Re: Radcliffe bad press
Jonathan Dixon (dixonj@ROCOCO.COLORADO.EDU)
Thu, 1 May 1997 15:48:52 -0600
Scott Morley wrote:
> Who out there got that speeding ticket? You broke the law - resign!
> Who out there forgot to pay that parking ticket? You broke the law
> Who out there didn't stop for that person in the crosswalk(I don't
> care if you didn't see them or not). You broke the law! (in MA) -
> Who out there ever accelerated to get through that yellow traffic
> light? You could of stopped. You broke the law-resign!
Two counter-points to this -- none of these things you mention are
felonies (AFAIK) and none of us are the head of the BSA. If I was
guilty of a felony, I am sure that my sponsoring organization would be
hesitant to keep me on as SM (and as someone else pointed out it is
highly likely that the BSA would ask me to leave the program).
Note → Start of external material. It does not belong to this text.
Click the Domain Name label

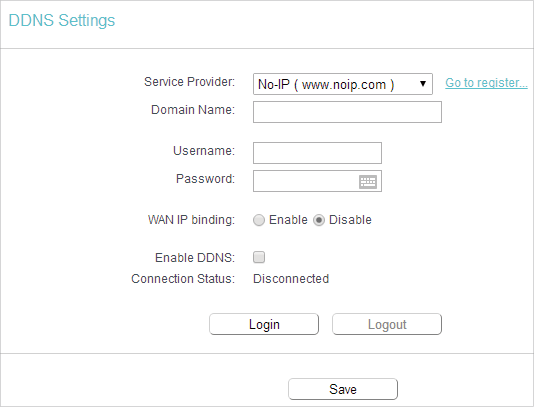(193, 110)
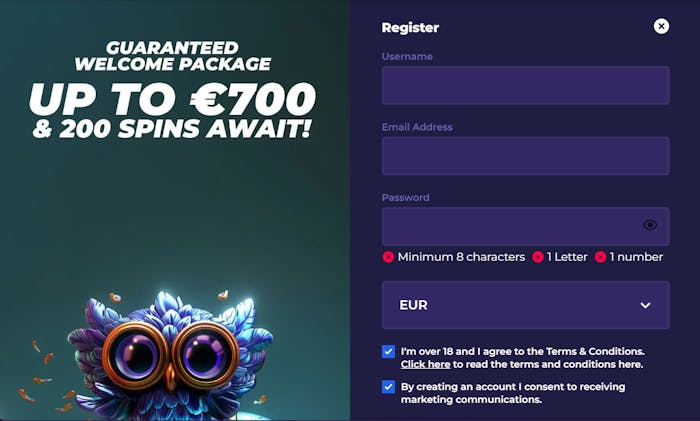The image size is (700, 421).
Task: Select the Register heading text
Action: coord(410,28)
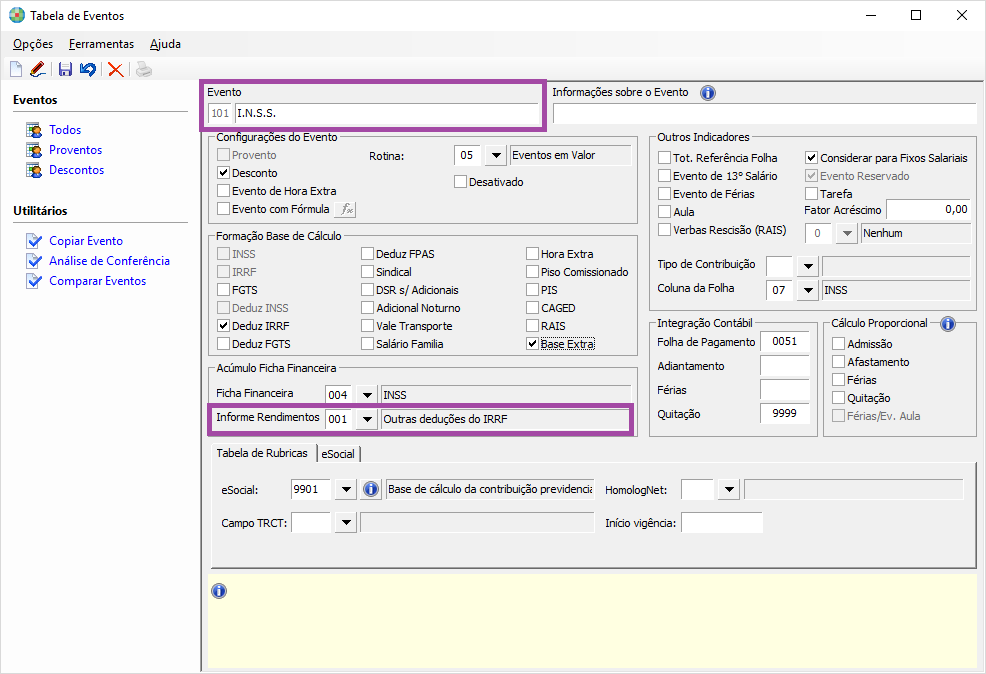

Different levels of violations of the law require different
punishments. A scout who brought a loaded handgun on a camping trip
would (probably) be sent home immediately and perhaps asked to leave the
troop, whereas a boy who was just being unfriendly or unhelpful would
not merit such a severe reaction. It is not that we condone these
latter acts, but just that they are a smaller offense and therefore
merit a smaller reaction.
Also, as the head of the BSA (or of any other large organization), there
is (and should be) an even higher standard they are held to. Their
actions are presumed to speak for the whole organization. Along
different lines, a factory employee who was caught making racist
statements would probably be reprimanded and perhaps given sensitivity
training, but if the company president makes those same statements he
will be asked to leave. That is the two edged nature of responsibility.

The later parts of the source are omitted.